Writers: Garth Ennis
Pencils: Jacen Burrows
Inks: Guillermo Ortego
Colors: Nolan Woodard
Lettering: Rob Steen
Cover: Paolo Rivera
Release Date: March 11th, 2020
Reviewer: Steve Baum
Frank and Valery have a hostage and are on the run. Just the wife of a Russian crime boss madman, no big deal right? Oh, and she’s being traced, and they’re out-manned, out-gunned, out-vehicled… if it’s something you can have, our duo is ‘out-it’. Maybe it’s a big deal after all?
“You’re going to review me, aren’t you?”
“Just keep reading.”
“Stupid question. You’re Weird Science Marvel Comics, what else are you going to do.”
Sorry, I couldn’t resist. If you have no idea what the hell that opening was about, then I guess you haven’t read this issue yet, huh. SHAME! We open our fifth installment in a less than stellar situation if you happen to be the wife (fourth wife?) of a Russian bad guy. Being told that your hubby wants another person dead more than they want you alive has to sting a bit. Just apparently not as much as having a tracer gouged out of your thigh. At least Frank offers her his coat!
After some informative banter, Frank’s hostage (affectionately known as blondie here on out, as I don’t think we’ve gotten her name and blondie is easier to type than Pronchenko’s wife) DIVES OFF A CLIFF. Like, a BIG one. Not one that you survive. At least she had the decency to leave Frank’s jacket for him.
We cut back to our antagonists, and a routine bad-guy briefing is interrupted by an out-of-nowhere drop of the HARD C-WORD. Yeah, that one. A first I’m sure for Marvel Max, nowhere near a first for Ennis (if you’ve read “The Boys”). Moving on. Some jerkoff who looks like Sugar Ray (the singer, not the boxer) basically says he doesn’t give a shit about his wife. Well, that’s great pal because she’s dead. “Painted on the rocks” as Frank so eloquently put it. Although Frank was unable to confirm her death, and this is comics… even if he DID confirm her death, again… comics.

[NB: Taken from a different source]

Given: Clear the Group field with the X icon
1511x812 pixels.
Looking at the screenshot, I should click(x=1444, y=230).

As our duo makes through the woods, less one hostage, Valery hints at leaving Pronchenko alive, to which Frank mutters “it’d be a first”. Yup. Valery complains about the power structure and how the people who run the country got there; cant’ say I blame him for the most part. After the “three assholes” cocaine and coffee break is interrupted by the minor inconvenience of a hail of bullets riddling their security personnel, Punisher, and Russian Punisher tie them up and get to work on a plan. Unfortunately, THEIR plan is also interrupted by – you guessed it – a hail of bullets. This is the Punisher, remember? After a mad dash from pinned under the vehicle to some big ass gun, Valery does his best ‘Johnny from Angels with Filthy Souls’ impression (the movie Kevin watches in Home Alone) and lights up the chopper. After some sweet action, and for a split second, and ONLY a split second, we think maybe Valery will make it. Well, he’s got a helicopter blade sliced literally halfway through his body. Looks like “our duo” are about to become “our uno”. Valery dies slumped over the blade like a badass. Frank never changes his facial expression. We end the issue with Frank standing over his comrade’s body, a downed enemy copter, and three assholes tied up in a trunk bed – status unknown.

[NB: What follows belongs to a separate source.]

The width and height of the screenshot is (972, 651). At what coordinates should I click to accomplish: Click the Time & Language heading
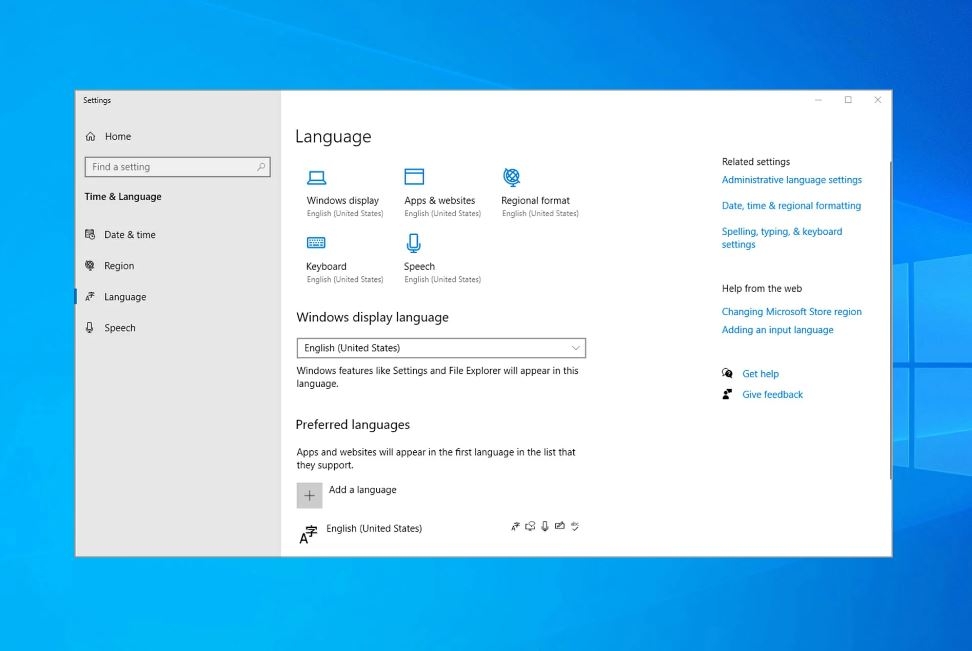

I’ve praised the art in this series consistently (save Frank’s guyliner, but honestly I think it’s growing on me). The colors over the beginning panels progressively fade from a darker night sky to what is actually a pretty sunrise, adorned nicely by Frank’s insanely bulging biceps. My kind of sunrise AMIRITE!? The art and coloring are cookie-cutters in the best way; average during dialogue scenes, and awesome during action scenes. The contrasting colors during the finale chopper battle – the night sky against the desert ground, Valery’s blood soaking the dull chopper blade – were exquisite. You watch the life drain from him panel-by-panel.
After five issues of ‘final thoughts’, anybody can predict what will be written next. The art and coloring in this series have yet to let us down. The dialogue sounds accurate without being corny or over the top for military jargon. Frank’s dialogue sounds like Frank. Final thought? This is a great series.